Inbound and outbound forwarding headers
Section titled “Inbound and outbound forwarding headers”By default the proxy strips any Forwarded and X-Forwarded-For headers a client sends, so a client cannot forge a forwarding chain. A listener that genuinely sits behind a trusted front-end can preserve them by setting forwarded = "trust" on the listener. Independently, when the resolved destination sets forwarded = true, the proxy appends the real client address to both headers before relaying, so the backend learns the client’s address. These two settings are separate: the listener setting governs what is accepted from clients, and the destination setting governs what the proxy adds toward the backend.
Connection handling
Section titled “Connection handling”The proxy maintains HTTP keep-alive, serving multiple requests on one client connection and reusing the backend connection while requests continue to resolve to the same destination. If a later request on a kept-alive connection resolves to a different destination, the proxy responds with a misdirected-request status and closes, since a single backend connection cannot serve two destinations. The number of requests served on one connection is bounded by http.max_keepalive_requests, and an idle kept-alive connection is closed after http.keepalive_timeout.
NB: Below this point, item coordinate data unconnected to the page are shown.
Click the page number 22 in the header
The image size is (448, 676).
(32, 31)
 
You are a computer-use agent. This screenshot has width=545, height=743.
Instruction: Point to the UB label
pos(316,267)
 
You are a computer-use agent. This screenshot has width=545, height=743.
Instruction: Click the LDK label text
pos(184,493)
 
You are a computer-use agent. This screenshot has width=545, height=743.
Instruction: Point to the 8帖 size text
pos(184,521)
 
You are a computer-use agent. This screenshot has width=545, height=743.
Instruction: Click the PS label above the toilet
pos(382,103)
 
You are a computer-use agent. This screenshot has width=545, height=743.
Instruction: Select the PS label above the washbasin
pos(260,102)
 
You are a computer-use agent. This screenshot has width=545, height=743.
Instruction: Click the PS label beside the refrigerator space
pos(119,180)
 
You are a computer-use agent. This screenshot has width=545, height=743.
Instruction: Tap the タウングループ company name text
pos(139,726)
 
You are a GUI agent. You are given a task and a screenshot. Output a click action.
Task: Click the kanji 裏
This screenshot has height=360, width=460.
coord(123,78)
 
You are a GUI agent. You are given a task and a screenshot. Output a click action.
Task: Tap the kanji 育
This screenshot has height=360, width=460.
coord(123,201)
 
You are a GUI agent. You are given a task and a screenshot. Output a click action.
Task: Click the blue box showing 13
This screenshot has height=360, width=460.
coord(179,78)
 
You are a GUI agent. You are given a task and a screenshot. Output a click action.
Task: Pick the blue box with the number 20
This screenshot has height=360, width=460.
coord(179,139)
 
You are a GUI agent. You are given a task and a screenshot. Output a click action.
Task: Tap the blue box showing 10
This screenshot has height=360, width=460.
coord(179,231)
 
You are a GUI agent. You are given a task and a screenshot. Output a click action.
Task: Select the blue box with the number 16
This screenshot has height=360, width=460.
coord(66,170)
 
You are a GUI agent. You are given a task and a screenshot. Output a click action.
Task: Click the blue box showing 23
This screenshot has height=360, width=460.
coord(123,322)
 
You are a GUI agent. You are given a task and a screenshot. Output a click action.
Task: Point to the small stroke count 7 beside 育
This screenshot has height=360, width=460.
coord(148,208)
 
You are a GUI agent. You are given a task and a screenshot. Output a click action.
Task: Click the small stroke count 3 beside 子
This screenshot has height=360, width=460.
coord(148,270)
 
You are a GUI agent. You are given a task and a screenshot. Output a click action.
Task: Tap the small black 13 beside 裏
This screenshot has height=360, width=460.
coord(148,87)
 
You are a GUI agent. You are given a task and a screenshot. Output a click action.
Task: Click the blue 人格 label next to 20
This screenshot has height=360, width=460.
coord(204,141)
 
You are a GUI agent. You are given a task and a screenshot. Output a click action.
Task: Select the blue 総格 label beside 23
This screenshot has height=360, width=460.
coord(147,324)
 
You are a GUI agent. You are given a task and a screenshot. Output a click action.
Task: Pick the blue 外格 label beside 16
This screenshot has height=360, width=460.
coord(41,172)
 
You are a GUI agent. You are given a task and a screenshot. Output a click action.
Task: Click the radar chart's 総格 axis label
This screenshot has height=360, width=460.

Several HTTP features that change the shape of a response are handled transparently. An Expect: 100-continue request is acknowledged so the client proceeds to send its body. A 101 Switching Protocols response to a WebSocket upgrade causes the proxy to stop interpreting the stream and bridge the two connections opaquely, which is how JMAP-over-WebSocket sessions are carried. A server-sent-events response is streamed to the client without buffering. Chunked and length-delimited bodies are relayed in both directions, and the request and response heads are bounded by http.max_head_size.